From the first line down to the line containing "The height and", print the records below exactly, leaving every picture out.
[Recorded information — start]
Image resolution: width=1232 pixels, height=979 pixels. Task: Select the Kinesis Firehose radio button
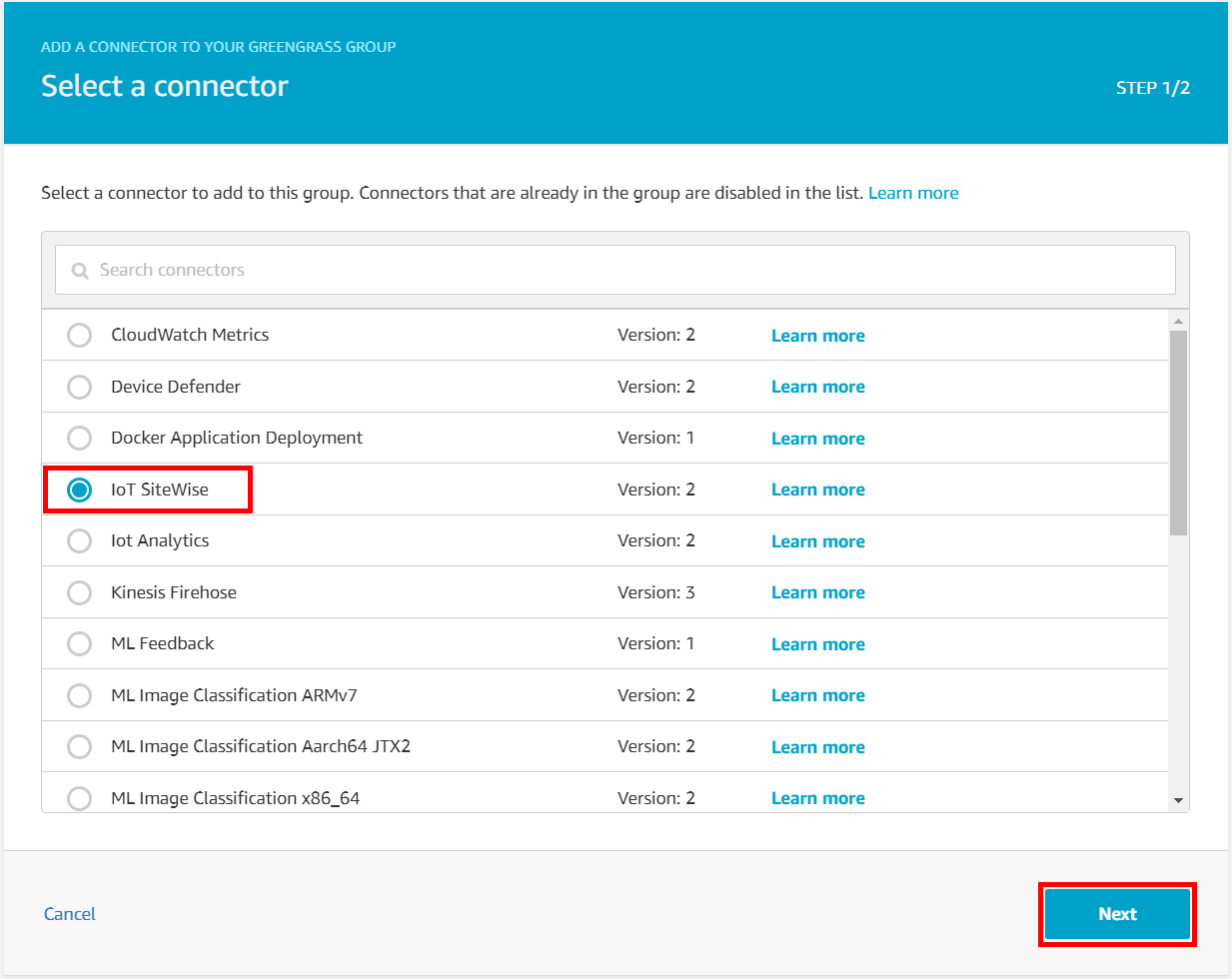pos(79,592)
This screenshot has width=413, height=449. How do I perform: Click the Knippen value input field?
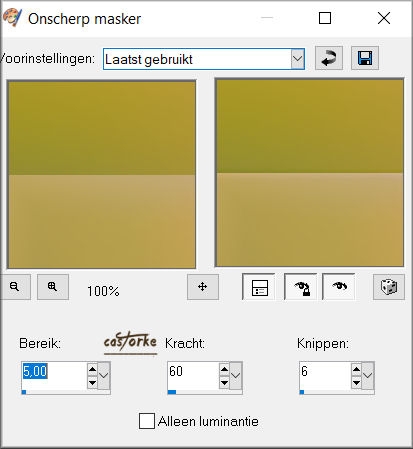[325, 376]
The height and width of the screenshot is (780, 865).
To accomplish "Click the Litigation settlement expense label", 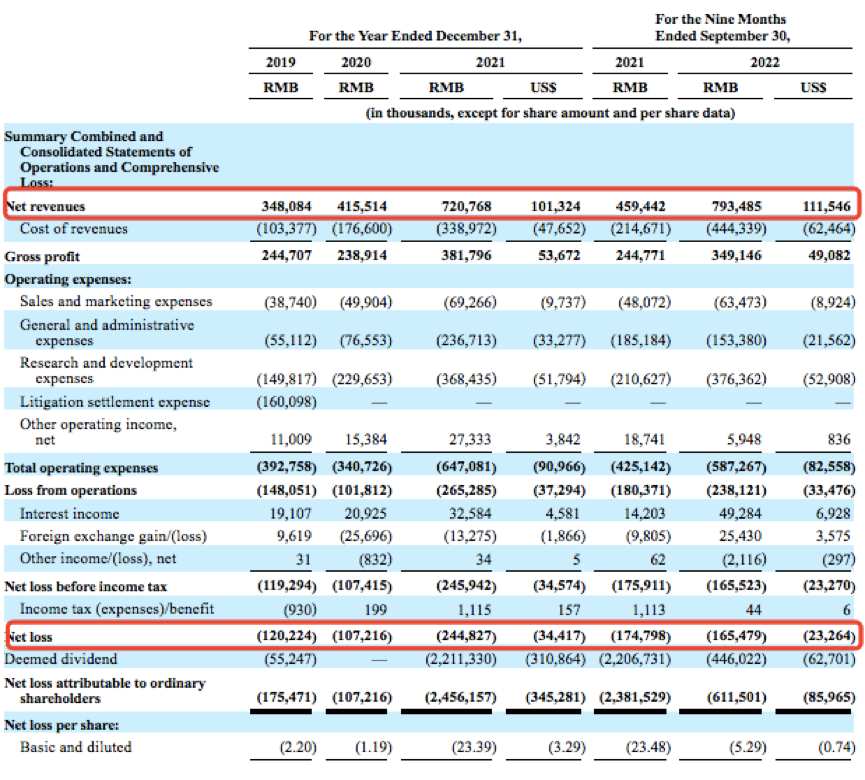I will (x=115, y=401).
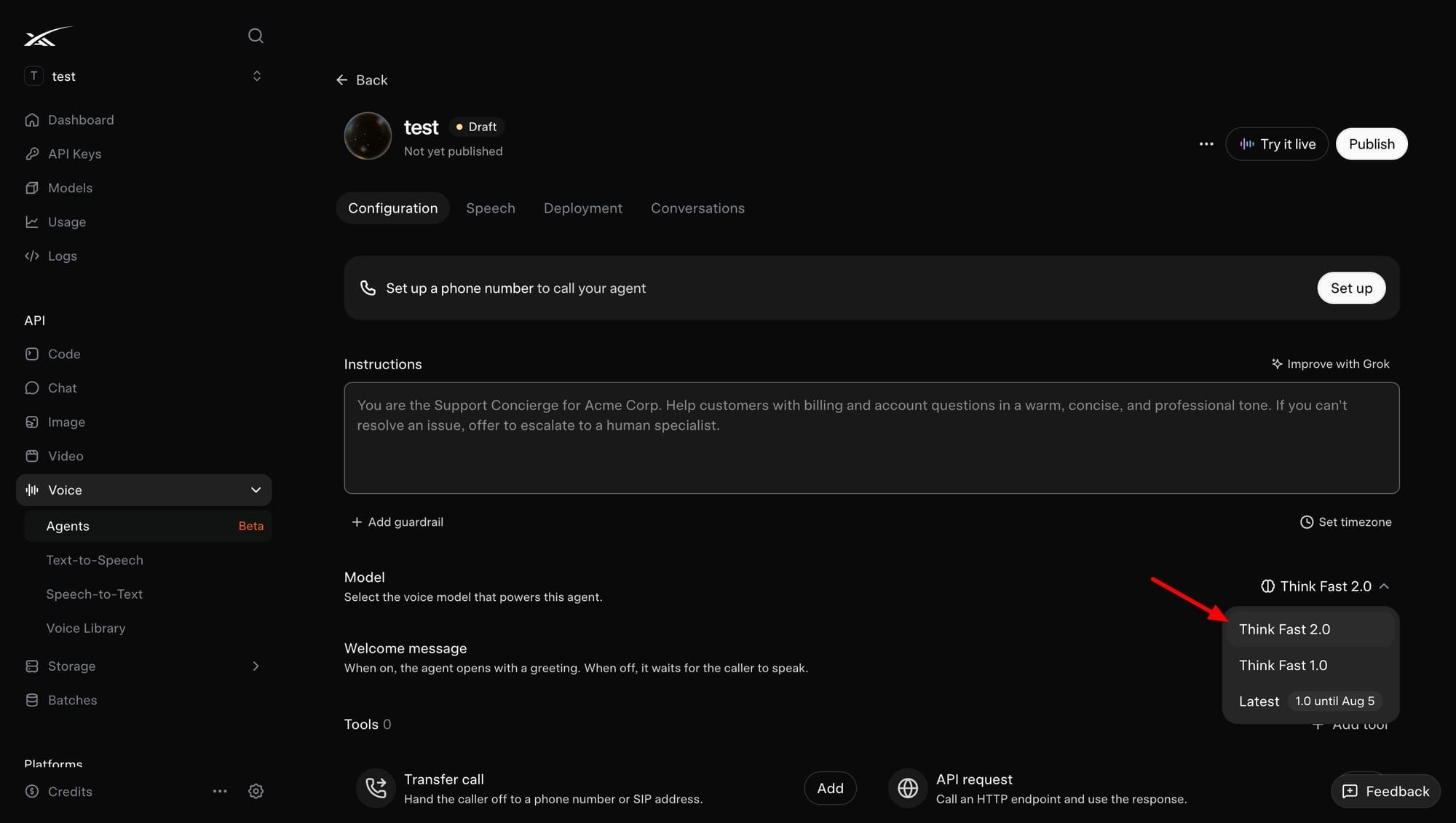Viewport: 1456px width, 823px height.
Task: Click the API request globe icon
Action: tap(908, 788)
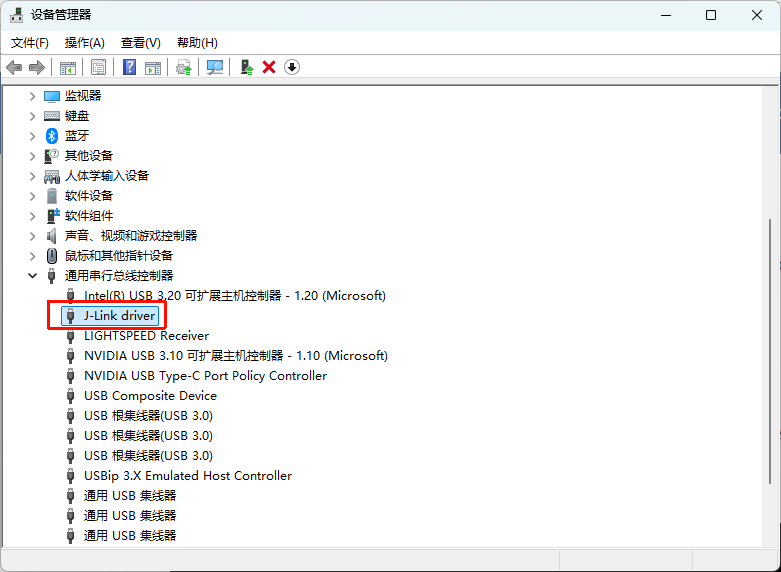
[Recorded information — finish]
Answer to the exercise |
Image resolution: width=1232 pixels, height=979 pixels. Task: Select the Kinesis Firehose radio button
pos(79,592)
This screenshot has width=413, height=449. How do I perform: Click the Knippen value input field?
[325, 376]
The height and width of the screenshot is (780, 865).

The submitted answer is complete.